Selon le maire de Baie-Comeau, le contexte syndical à l’usine Alcoa semble à l’opposé de ce qui se vit à Bécancour. Il dénote entre autres une bonne collaboration entre les syndiqués et les patrons.

Baie-Comeau aux aguets

Trois-Rivières — Le lock-out qui touche actuellement les 1030 syndiqués de l’Aluminerie de Bécancour a des échos jusqu’à Baie-Comeau, où se trouve également une usine appartenant à Alcoa. Le maire de Baie-Comeau, Yves Montigny, admet d’ailleurs suivre de près ce qui se passe du côté de Bécancour, lui pour qui l’activité économique générée par l’Aluminerie de Baie-Comeau est majeure pour sa communauté.

«J’ai demandé à mon équipe de faire certaines recherches et de me tenir au courant des développements chez vous. On porte une attention particulière», confirme le maire, entré en poste en novembre dernier. Bien qu’une paix syndicale semble installée du côté de Baie-Comeau, le maire constate que si les activités d’Alcoa au Canada devaient être touchées par le conflit de travail à Bécancour, ça viendrait automatiquement toucher l’activité économique de l’Aluminerie de Baie-Comeau. «Si jamais il devait y avoir des décisions sur le long terme, ça aurait un impact sur les activités chez Alcoa, ce qui nous touche directement», constate-t-il.

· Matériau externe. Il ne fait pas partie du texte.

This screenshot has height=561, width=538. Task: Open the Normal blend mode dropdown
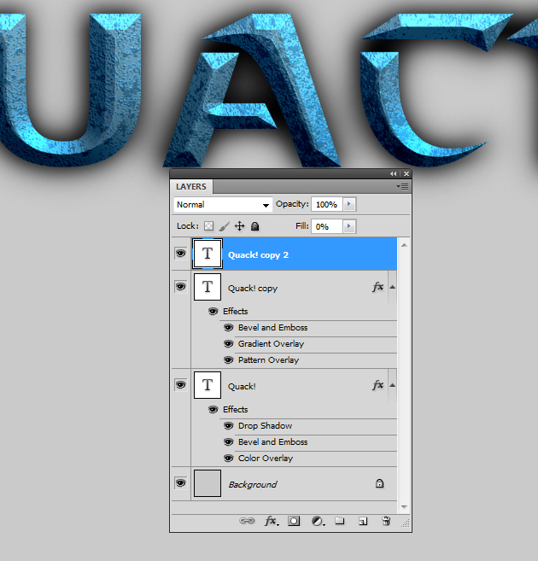coord(222,205)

Toutefois, Yves Montigny est d’avis que le contexte syndical à Bécancour et à Baie-Comeau semble complètement à l’opposé. «Ici, on semble voir qu’il y a une bonne collaboration entre le syndicat et les patrons, une forme de paix syndicale semble être installée depuis un bon bout de temps. D’ailleurs, l’usine de Baie-Comeau planche actuellement sur d’autres types de projets, comme une politique de développement durable. Ils soutiennent beaucoup les initiatives en développement durable. Nous sommes carrément à un autre niveau que les préoccupations de relations de travail», constate M. Montigny.

Malgré tout, il compatit avec les autorités municipales, dont le maire Jean-Guy Dubois. «Je comprends le maire d’être très préoccupé, c’est un employeur majeur. Un tel conflit a un impact dans toute la collectivité étant donné que durant cette période, les employés en lock-out mettent un frein aux dépenses. Les commerçants autour et les sous-traitants en souffrent, automatiquement. J’ai beaucoup d’empathie», ajoute-t-il.

Le maire de Baie-Comeau Yves Montigny se préoccupe de la situation de lock-out vécue à Bécancour.

Alcoa possède une autre usine au Québec, soit à Deschambault. Le maire de l’endroit n’était toutefois pas disponible pour une entrevue, étant présentement en vacances.

Règlement rapide?
Pour le député de Trois-Rivières, Jean-Denis Girard, rien n’est plus important que d’en arriver à un règlement rapide du conflit de travail. M. Girard était en vacances à l’extérieur du pays la semaine dernière lorsque le lock-out a été décrété, mais a suivi la situation de près, même si loin.

«J’ai des gens de mon entourage, très proches de moi, qui sont aussi à l’ABI. Tout le monde se sent concerné par ce qui se passe. Pour moi, c’est très préoccupant», considère celui qui était président de la Chambre de commerce et d’industrie du Cœur-du-Québec lorsque le combat pour maintenir les activités de la centrale nucléaire Gentilly-2 a été mené.

«À cette époque, c’était 900 employés pour cette centrale, et on le voyait dans nos études que ce sont les PME, les sous-traitants mais aussi les commerces, les restaurants, les services, qui allaient en souffrir», se souvient-il espérant ne pas avoir à revivre un tel scénario.

Jean-Denis Girard considère que l’ABI a un impact économique similaire à Gentilly-2. Et tout comme pour Gentilly-2, environ 80% des travailleurs de l’Aluminerie de Bécancour habitent sur la rive nord du Saint-Laurent.

«C’est un catalyseur important pour l’économie régionale. Là, on vit de l’incertitude et je souhaite de tout cœur que les deux parties en arrivent à une entente le plus rapidement possible, au bénéfice de nos familles», ajoute le député de Trois-Rivières, rappelant que bien qu’il s’agisse d’un conflit de travail privé, le gouvernement du Québec a permis une vingtaine de rencontres de conciliation avant le déclenchement du lock-out.